Alors même que la reprise post-pandémique reste fragile, les pays émergents sont confrontés aux conséquences du conflit en Ukraine sur le commerce extérieur, les flux de capitaux et l’inflation. C’est le thème général du dernier Eco Emerging. Pour l’instant, dans l’ensemble, le conflit n’a pas généré de véritable choc financier, ni sur les taux d’intérêt, les primes de risque ou les taux de change. L’effet direct de la forte contraction attendue des importations russes et ukrainiennes (effet demande) ne devrait pas être sévère, sauf évidemment dans les pays de la CEI et, dans une moindre mesure, les pays d’Europe centrale, les Balkans et la Turquie.
En revanche, l’effet indirect de la hausse des prix des matières premières sur l’inflation voire sur la production agricole ou industrielle touchera a priori l’ensemble des zones et l’impact sur le pouvoir d’achat des populations pourrait être particulièrement sévère dans les pays à faible revenu notamment d’Afrique. La hausse des prix des matières premières est massive et concerne à la fois, l’énergie et les matières premières industrielles agricoles ou non agricoles. L’effet sur l’inflation et la croissance est général car les entreprises sont à la fois confrontées à la hausse des prix et, si le fournisseur est la Russie ou l’Ukraine, à des contraintes d’approvisionnement.
En dépit de cet environnement, nous n’anticipons pas de dégradation généralisée de la solvabilité extérieure ni même de la solvabilité des États dans les pays émergents. S’agissant de la solvabilité extérieure, la plupart de ces derniers disposent d’un matelas confortable de réserves de change et les ratios de solvabilité ne se sont pas détériorés par rapport à fin 2019 (les seules exceptions sont l’Argentine, l’Égypte, la Tunisie et la Turquie). S’agissant de la solvabilité des États, les ratios d’endettement ont fortement augmenté dans pratiquement tous les pays. Mais l’autre ratio principal de solvabilité, à savoir les intérêts de la dette en pourcentage des revenus, n’a dans l’ensemble que modérément augmenté depuis la fin 2019. En revanche, s’agissant de la liquidité extérieure des États, une grosse dizaine de pays ont des remboursements d’obligations et prêts internationaux qui représentent au moins 20% des réserves de change ou des actifs financiers nets. Pour les plus fragiles d’entre eux comme l’Égypte, la Tunisie et l’Argentine, l’éventualité d’un défaut dépendra de la volonté ou de la capacité des gouvernements à s’assurer le soutien des bailleurs internationaux ou, dans le cas contraire, à pouvoir compter sur les créanciers bilatéraux. C’est le cas pour l’Argentine et l’Égypte mais pas encore pour la Tunisie.

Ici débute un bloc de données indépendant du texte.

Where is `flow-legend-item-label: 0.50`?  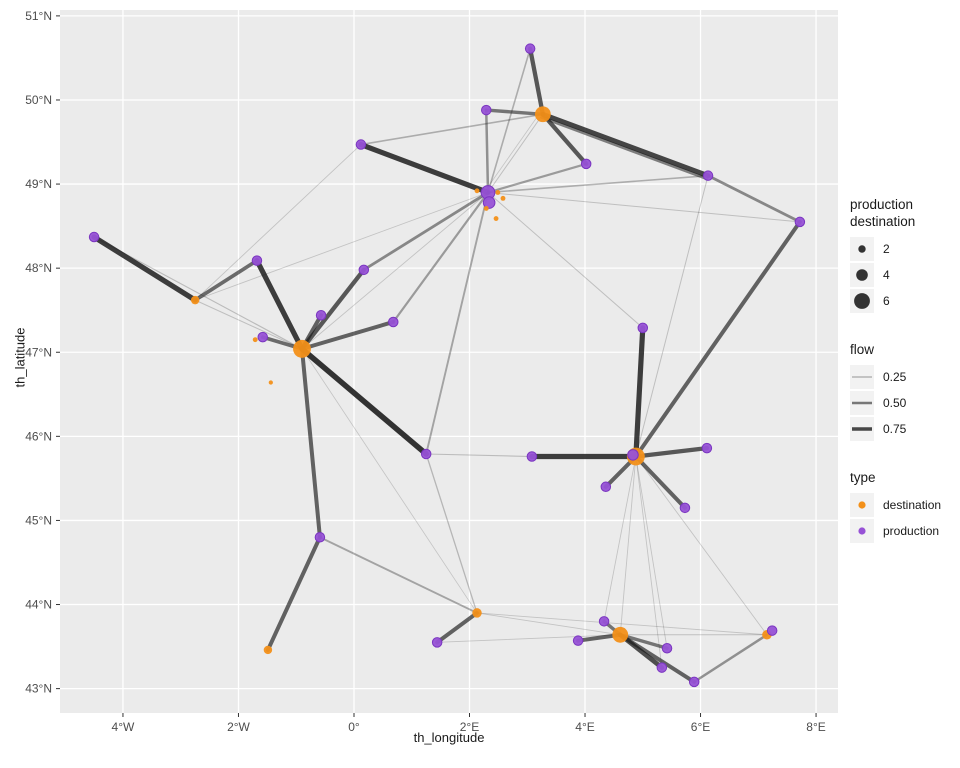
flow-legend-item-label: 0.50 is located at coordinates (895, 403).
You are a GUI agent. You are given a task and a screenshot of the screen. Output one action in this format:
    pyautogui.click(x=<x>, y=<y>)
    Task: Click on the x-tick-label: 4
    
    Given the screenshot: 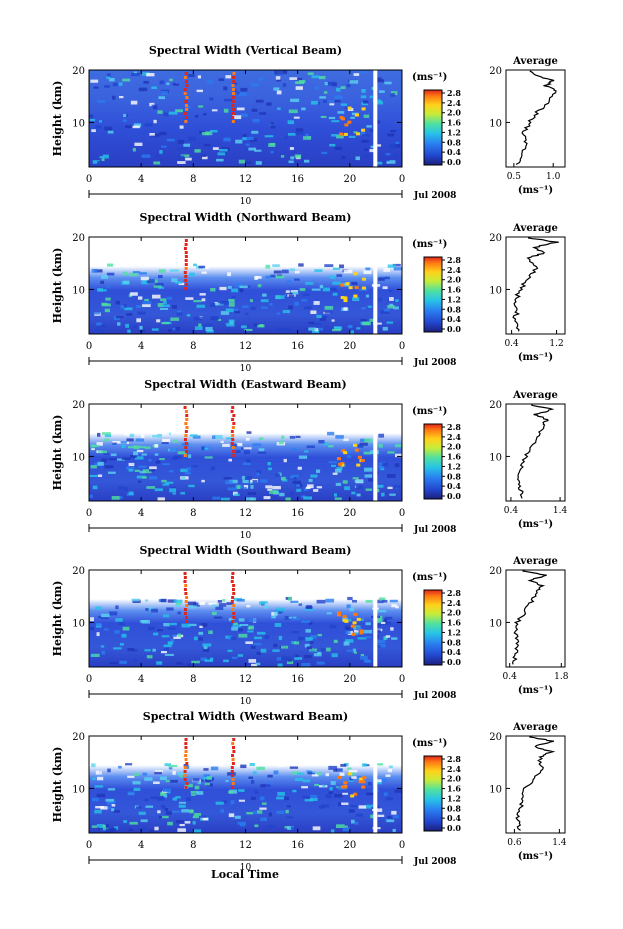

Le message est que nous n’attendons pas de dégradation importante et généralisée du risque souverain malgré la hausse de l’endettement. À ce sujet, dans leur dernier rapport sur la stabilité financière mondiale, les économistes du FMI ont mené une étude approfondie des liens entre le risque souverain et le risque bancaire sur la base du double constat 1/ l’endettement des États a fortement augmenté 2/les banques ont très largement contribué au financement des États. Les mécanismes de propagation du risque souverain vers le risque bancaire sont multiples avec des effets de rétroaction qui sont très sérieusement documentés par les équipes du FMI. Et il est normal que le principal bailleur international pointe les risques potentiels. Mais, sauf à imaginer un scénario de stagflation, les systèmes bancaires dans les pays émergents sont a priori suffisamment solides pour les absorber. Un exemple : d’après les simulations du FMI, il faudrait une dévalorisation des portefeuilles de titres publics d’au moins 30% pour entamer le ratio de solvabilité minimum des banques. Or une telle dévalorisation nécessiterait, en moyenne, une augmentation des rendements obligataires deux fois plus importante que l’augmentation observée au cours des six derniers mois dans les zones où il y a effectivement eu une hausse des taux.